#### [FRAGMENTO SELECCIONADO]
Por: Diego Niño.
En Panorama Cultural.
No sé por qué los poetas tienen la costumbre de escribir textos que no tienen pies ni cabeza. En este caso, como sugiere el título, el autor nos da un paseo por la historia de Luisa. Pero no de Una Luisa, como pensé cuando aún no había ojeado la primera página, sino Tres Luisas. Como la santísima trinidad, sólo que sin milagros ni lenguas de fuego.
La primera es Luisa Sánchez, la abuela de Rubén. Las compañeras son su hija y su nieta. Tres vidas que recorren el siglo veinte con la alegría que sólo puede brotar de las mujeres. Aunque, pensándolo bien, me equivoco al afirmar que son ellas quienes transitan la centuria: es el siglo veinte quien pasa por ellas como el silencio que cruza un verso.

#### [MATERIAL DE CONSULTA]
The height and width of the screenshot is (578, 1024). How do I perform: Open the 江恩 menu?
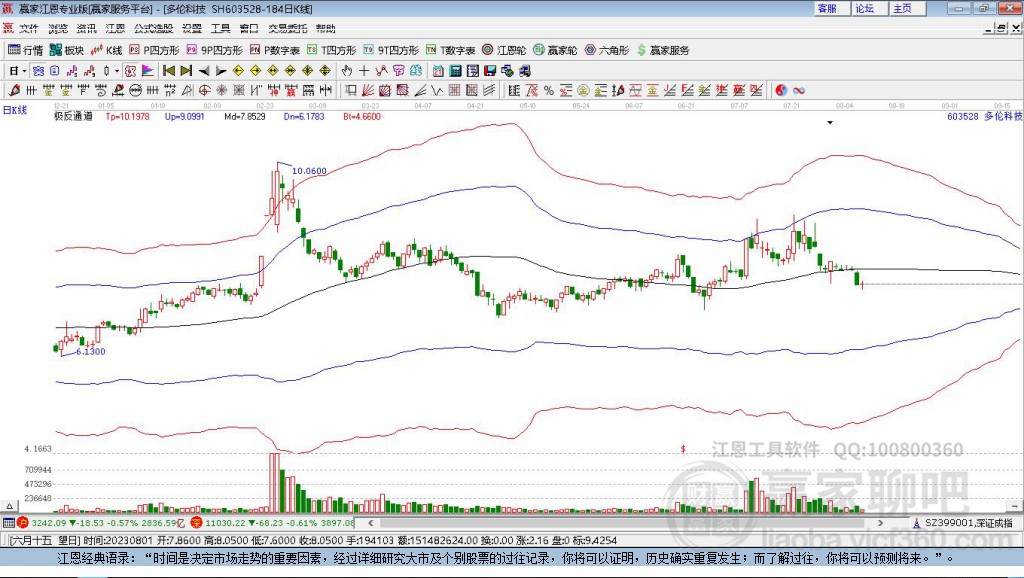coord(115,29)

#### [INSTRUCCIONES DE TRABAJO]
a - Enumera las tres mujeres cuyas vidas recorre el texto sobre las tres Luisas.
b - Según el texto sobre las tres Luisas, ¿en qué medio aparece publicado?
c - Retoma, por favor, el texto sobre las tres Luisas a partir de su última frase y escribe cómo sigue.

#### [RESPUESTAS EN ORDEN]
a - Luisa Sánchez, la abuela de Rubén; su hija; su nieta.

b - En Panorama Cultural.

c -
Naturalmente, hasta acá no hay nada nuevo en aquello de relatar la vida de tres mujeres que están vinculadas por el doble lazo de la sangre y el nombre. Lo que llama la atención es que la historia se construye a partir de los pequeños comentarios que acompañan cien fotografías. Estas no están ubicadas cronológicamente, sino que aparecen con el mismo orden en el que se ubican las fotos en los álbumes familiares.
Por eso decía al comienzo que es una historia que no parece tener pies ni cabeza.
Al respecto acota Rubén: “Tengo en mi poder todas las fotos de mi abuela de mentiras. Luego, soy su único nieto de verdad. Su único cómplice en este mundo. Gracias a estas imágenes puedo recrearla a mi antojo, ya como niña, ya como muchacha, ya como mujer sin edad”.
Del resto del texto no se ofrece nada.